Agent 与代码开发:从补全助手到可控交付流
AI 写代码最有价值的部分,不是“一键生成”,而是把检索、分析、修改、验证这些开发动作组织成一条可控的工作流。
01.写代码这件事,真正耗时的往往不是“敲代码”
很多人第一次体验 AI Coding,会把注意力放在“它生成代码快不快”。但真实开发里,更耗时的通常是这些环节:
- •找上下文:相关文件在哪,入口在哪,改动范围多大
- •搞清约束:有哪些类型、接口、测试、历史实现必须兼容
- •验证风险:改完会不会引入回归,哪些地方需要补测试
- •收敛结果:最后怎样把改动组织成可审阅、可回滚、可交付的提交
所以从工程角度看,AI 最有价值的地方不是“替你写完所有代码”,而是把一串原本需要频繁切换上下文的动作串起来。

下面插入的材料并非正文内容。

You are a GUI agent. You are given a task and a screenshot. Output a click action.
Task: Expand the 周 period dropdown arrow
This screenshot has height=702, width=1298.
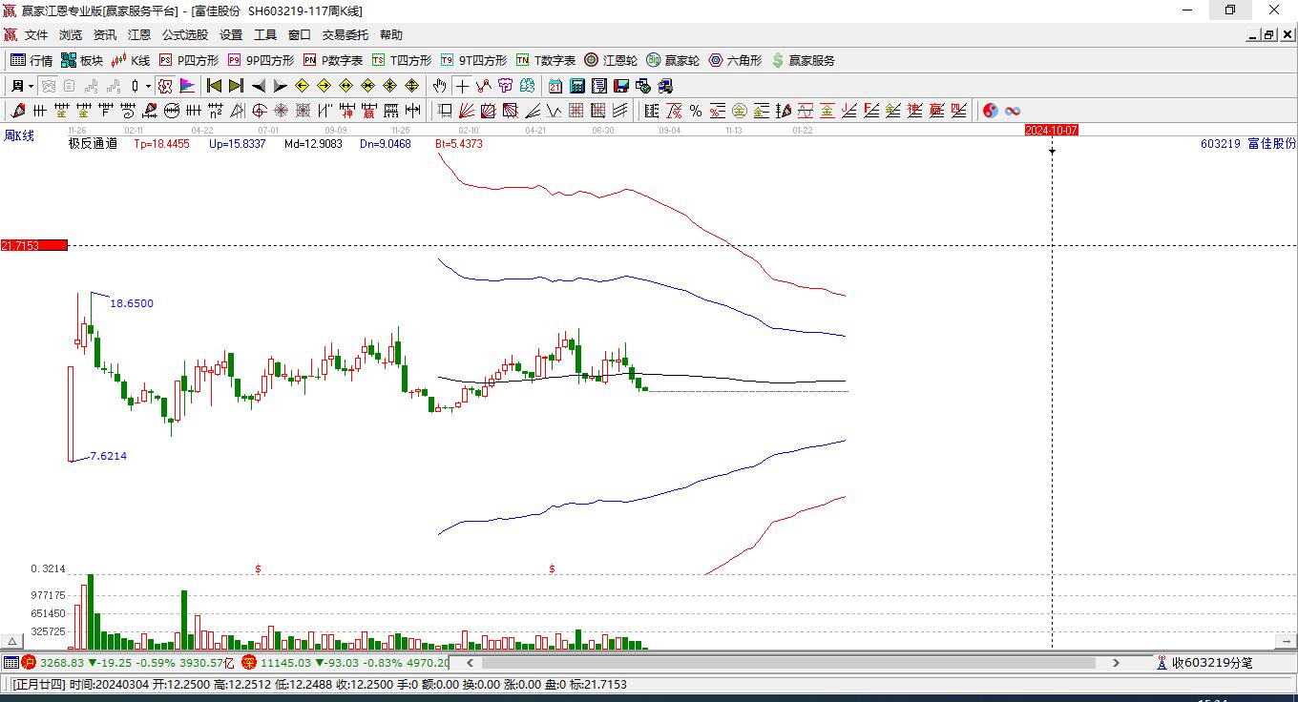pyautogui.click(x=31, y=86)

这也是为什么“AI 编程助手”和“代码 Agent”不完全一样。
02.从补全到 Agent,中间差了一层任务编排
代码补全类工具擅长的是局部生成,例如:
- •当前函数怎么补完
- •这个类型怎么定义
- •这段报错怎么修
但 Agent 更适合处理的是跨文件、跨步骤的问题,例如:
- •根据报错定位可能的根因
- •搜索仓库里相关实现并给出修改方案
- •执行改动后跑验证命令
- •汇总结果,说明哪些地方改了、哪些风险还在
一个更贴切的区分是:
| 方式 | 适合解决的问题 |
|---|---|
| 补全助手 | 单点生成、当前文件内的小改动 |
| 仓库问答 | 帮你理解模块关系、调用链、配置来源 |
| 代码 Agent | 在明确约束下完成“搜索-修改-验证-总结”的闭环 |
如果只是想加一个小函数,没必要启动复杂 Agent。反过来,如果任务涉及多个文件和验证步骤,只靠补全就会变得非常脆弱。
03.代码 Agent 最适合做的四类任务
1. 仓库定位
比如:
- •“这个页面的数据是从哪里来的?”
- •“用户登录态是在哪一层注入的?”
- •“这个组件为什么会重复渲染?”
这类任务的关键不是生成,而是搜索、归纳和解释。Agent 可以帮助我们快速建立代码地图。
2. 小到中等范围改动
这类任务通常有清晰边界,例如:
- •新增一个字段
- •调整一个组件行为
- •修复一处已知 bug
- •重构一个局部模块
前提是:文件范围可控,验收方式明确。
3. 代码审查辅助
Agent 非常适合做第一轮风险扫描,例如:
- •有没有漏掉空值判断
- •是否破坏了类型契约
- •有没有明显的回归风险
- •测试覆盖是否不足
它不能替代正式 review,但能让评审更快进入关键问题。
4. 验证与总结
改完代码后,让 Agent:
- •跑 lint / typecheck / test
- •汇总失败点
- •生成变更说明
- •标出还需要人工确认的地方
这一段对交付质量的帮助,通常比“多生成 200 行代码”更大。
04.一个更实际的 AI Coding 流程
下面这套流程更接近真实仓库中的可用方式:
第一步:先缩小问题范围
不要直接说“帮我优化这个项目”。更有效的输入通常是:
- •改动目标
- •涉及页面或模块
- •预期行为
- •不能破坏的约束
- •验收方式
比如:
把博客详情页目录改成只展示 h2 和 h3,保持现有样式不变,修改后跑 typecheck。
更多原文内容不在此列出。